В апреле 1951 года X. Вейцман пригласил Черчилля на открытие рощи имени Вейцмана в Иерусалимских горах. Черчилль не смог прибыть на эту церемонию, но написал израильскому послу в Лондоне: «Будучи сионистом еще со времен Декларации Бальфура, я очень польщен приглашением столь великого государственного деятеля, как доктор X. Вейцман» (344).


17 января 1952 года, во время своего официального визита в Вашингтон, Черчилль выступил перед американским конгрессом. «Начиная с момента принятия Декларации Бальфура, – сказал он, – я желал, чтобы евреи получили национальный очаг в Палестине, и я работал над этим» (345).


Снова и снова Черчилль напоминал евреям о своих заслугах, своих правах на благодарность, напоминал победителям, кто помог им победить. Чтобы, не дай бог, не забыли, не списали со счетов. Он хотел всемерно продлить зависимость, столь важную и полезную для него.


И не без успеха. Хотя, как ни странно, не всегда благодарное признание евреями благотворной для них роли Черчилля было таким уж безусловным. «Вопрос о том, в какой мере Черчилль был другом евреев и Израиля, весьма широко обсуждался как внутри Израиля, так и среди мирового еврейства. Были среди евреев и такие, кто считал – как и ряд сионистских лидеров в 1945 году, – что ему не следует доверять. Но родившийся в Южной Африке сотрудник израильского Министерства иностранных дел, житель Иерусалима Майкл Комей написал в сентябре 1950 года израильскому послу в Лондоне, что Черчилль „продолжает оставаться влиятельным другом нашей страны и нашего народа как в официальном, так и в личном качестве“» (344).
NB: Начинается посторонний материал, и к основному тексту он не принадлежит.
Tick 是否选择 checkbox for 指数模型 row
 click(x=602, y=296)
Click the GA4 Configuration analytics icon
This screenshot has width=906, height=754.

26 октября 1951 года Черчилль во второй раз стал премьер-министром. Чем и как способствовало еврейское лобби его возвращению на Даунинг-стрит, об этом в книге Гилберта не говорится. До 77-го дня рождения ему оставался всего месяц. Здоровье уже никуда не годилось: его лечили от сердечной недостаточности, экземы и развивающейся глухоты. В феврале 1952-го и июне 1953 года он пережил инсульты, его даже на несколько месяцев парализовало на левую сторону. Полноценно выполнять свои обязанности он уже не мог, однако категорически отказывался подать в отставку или хотя бы перейти в палату лордов, оставаясь номинально в должности премьера. Ожидать от него какой-то существенной поддержки евреи уже не могли.


Тем не менее Хаим Вейцман одним из первых поздравил его с возвращением к власти (345). И вообще евреи его совершенно не забывали. Я уже рассказывал об электростанции его имени и полученном им пакете ее акций. Но были и другие знаки внимания, не столь, может быть, материально значительные, но трогательные.


Так, Джеймс де Ротшильд, видевший как-то его выступление по телевидению, написал ему: «Мой дорогой Уинстон – или, быть может, в этом случае я должен был выбрать обращение „Мой дорогой премьер-министр“. Я только что прослушал и просмотрел ваше выступление по телевизору и чувствую, что должен написать вам, чтобы сказать, как я был очарован вашим видом и тем, что вы сказали… Преданный вам Джимми» (347).


Первый глава Израиля Давид Бен-Гурион признавался Черчиллю: «Как и многие другие люди во всех концах света, я смотрю на вас как на величайшего англичанина за всю историю вашей страны и величайшего государственного деятеля нашего времени, человека, чья храбрость, мудрость и предвидение спасли его страну и весь свободный мир от нацистского рабства» (369).


Став во второй раз премьер-министром, Черчилль подружился с родившимся в Югославии еврейским скульптором Оскаром Нимоном. Королева Елизавета Вторая поручила тому изваять бюст Черчилля для Виндзорского замка, и он выполнил поручение весьма монументально.